# Passage given
In Equation (3), adaptive gate $r_{l}$ decides the degree of useful information the global shared network can transfer. $h_{l}$ reflects the new adaptive state transfer information, considering the correlation between $g_{l}$ and $s_{l - 1}$ , as depicted in Equation (4). With the update gate $z_{l}$ as fusion weights, the new output $s_{l}$ can be updated by the fusion of $s_{l - 1}$ and adaptive transfer output $h_{l}$ . The network layer with scenario-adaptive gate unit can be stacked to multiple layers for more progressive layered extraction(Tang et al., 2020).

4.1.3. Scenario Bias Fusion

After the multi-layer network with scenario-adaptive gate unit, we can get the scenario main output of the corresponding scenario. Considering the significant importance of scenario context features in distinguishing scenario characteristics, we treat the output of scenario auxiliary network as scenario bias and fuse it with scenario main output to generate the final scenario-specific representation vector, as shown in Figure 4(c).

# Stored records
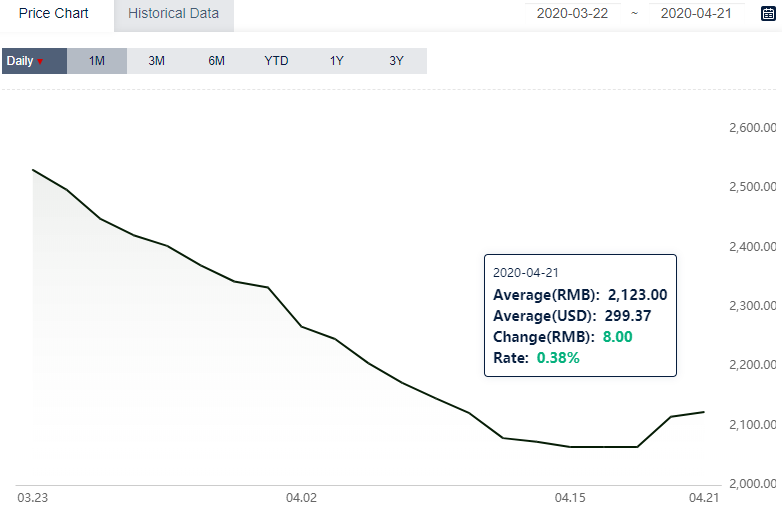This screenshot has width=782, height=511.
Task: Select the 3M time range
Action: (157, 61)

...

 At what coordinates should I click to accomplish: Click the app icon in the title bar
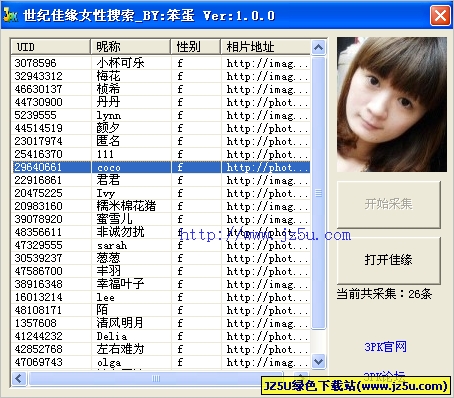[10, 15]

...

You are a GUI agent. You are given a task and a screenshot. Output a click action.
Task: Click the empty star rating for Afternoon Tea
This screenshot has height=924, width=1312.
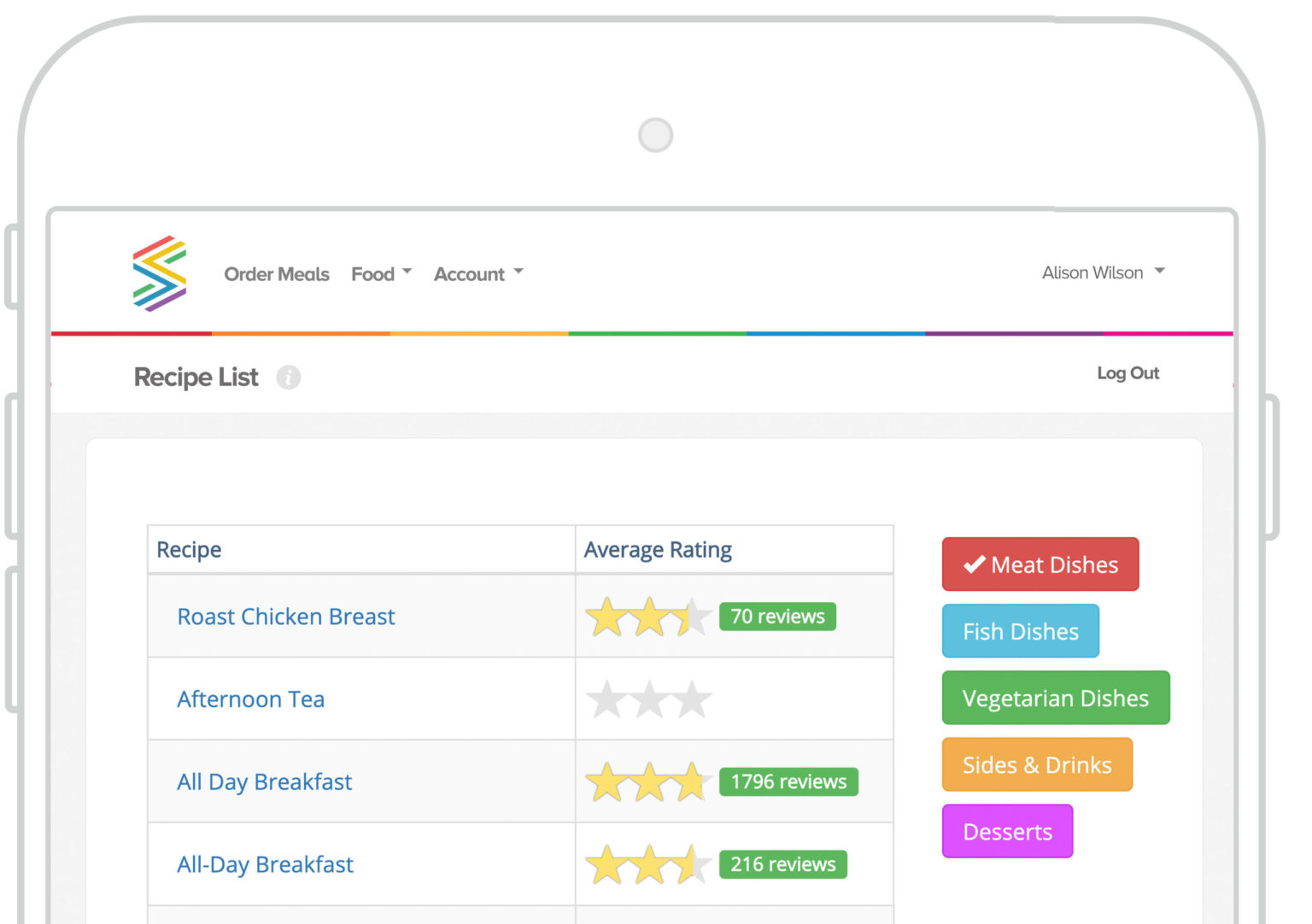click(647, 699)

# Prompt
Continue the passage on scenario-adaptive gating and scenario bias fusion, starting after its final sentence. These entries are drawn from a separate source unrelated to the passage.

# The reply
(7)

e_{s} = α \cdot s_{T} + (1 - α) \cdot a

(8)

α = σ (W_{o} [s_{T}, a])

where $e_{s}$ is the final output, $s_{T}$ is the scenario main output, with $T$ as the final layer number. $a$ is the output of the scenario auxiliary network. $σ$ is the sigmoid function.

4.1.4. Self-supervised Optimization Objective

For each training sample with two groups of scenario-specific features in corresponding scenario, we can get two output vectors for the same user or item separately, denoted as $e_{s}^{i}$ and $e_{s}^{j}$ . The objective of pre-training task is to extract agreements and model corrections between different scenarios. Thus, we adopt the same self-supervised contrastive loss of (Chen et al., 2020a) as our optimizing loss. Specifically, for a minibatch training samples with batch size $N$ , we can get $2 N$ vectors after ML-SAT. we treat $e_{s}^{i}$ and $e_{s}^{j}$ as a positive pair. The other $2 (N - 1)$ scenario vectors are regarded as negative vectors. The loss function for a positive pair $(e_{s}^{i}, e_{s}^{j})$ is defined as

(9)

L_{i j} = - l o g \frac{e x p (s i m (e_{s}^{i}, e_{s}^{j}) / τ)}{\sum_{k = 1, k \neq i}^{2 N} e x p (s i m (e_{s}^{i}, e_{s}^{k}) / τ)}

where $s i m (e_{s}^{i}, e_{s}^{j}) = \frac{(e_{s}^{i})^{T} e_{s}^{j}}{∥ e_{s}^{i} ∥ ∥ e_{s}^{j} ∥}$ . $τ$ is the temperature parameter. The final loss is the sum of all losses in the minibatch, as denoted in equation (10).

(10)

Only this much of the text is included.